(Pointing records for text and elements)

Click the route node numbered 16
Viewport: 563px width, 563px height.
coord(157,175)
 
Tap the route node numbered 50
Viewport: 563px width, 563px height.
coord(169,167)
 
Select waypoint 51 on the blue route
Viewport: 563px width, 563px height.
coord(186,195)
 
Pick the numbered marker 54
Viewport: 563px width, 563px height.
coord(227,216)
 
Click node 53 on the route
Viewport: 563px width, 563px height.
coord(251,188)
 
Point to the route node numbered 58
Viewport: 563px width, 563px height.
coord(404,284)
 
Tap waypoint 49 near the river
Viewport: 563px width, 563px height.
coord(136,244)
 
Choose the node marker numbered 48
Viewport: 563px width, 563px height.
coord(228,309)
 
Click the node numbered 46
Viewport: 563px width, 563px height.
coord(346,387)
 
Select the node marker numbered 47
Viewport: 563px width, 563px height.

(EXERCISE PROMPT): Retype the part of the items that opens with the line containing "Tap the route node numbered 50" and runs through the end of the items, with both ends included.

(PROBLEM SOLUTION):
Tap the route node numbered 50
Viewport: 563px width, 563px height.
coord(169,167)
 
Select waypoint 51 on the blue route
Viewport: 563px width, 563px height.
coord(186,195)
 
Pick the numbered marker 54
Viewport: 563px width, 563px height.
coord(227,216)
 
Click node 53 on the route
Viewport: 563px width, 563px height.
coord(251,188)
 
Point to the route node numbered 58
Viewport: 563px width, 563px height.
coord(404,284)
 
Tap waypoint 49 near the river
Viewport: 563px width, 563px height.
coord(136,244)
 
Choose the node marker numbered 48
Viewport: 563px width, 563px height.
coord(228,309)
 
Click the node numbered 46
Viewport: 563px width, 563px height.
coord(346,387)
 
Select the node marker numbered 47
Viewport: 563px width, 563px height.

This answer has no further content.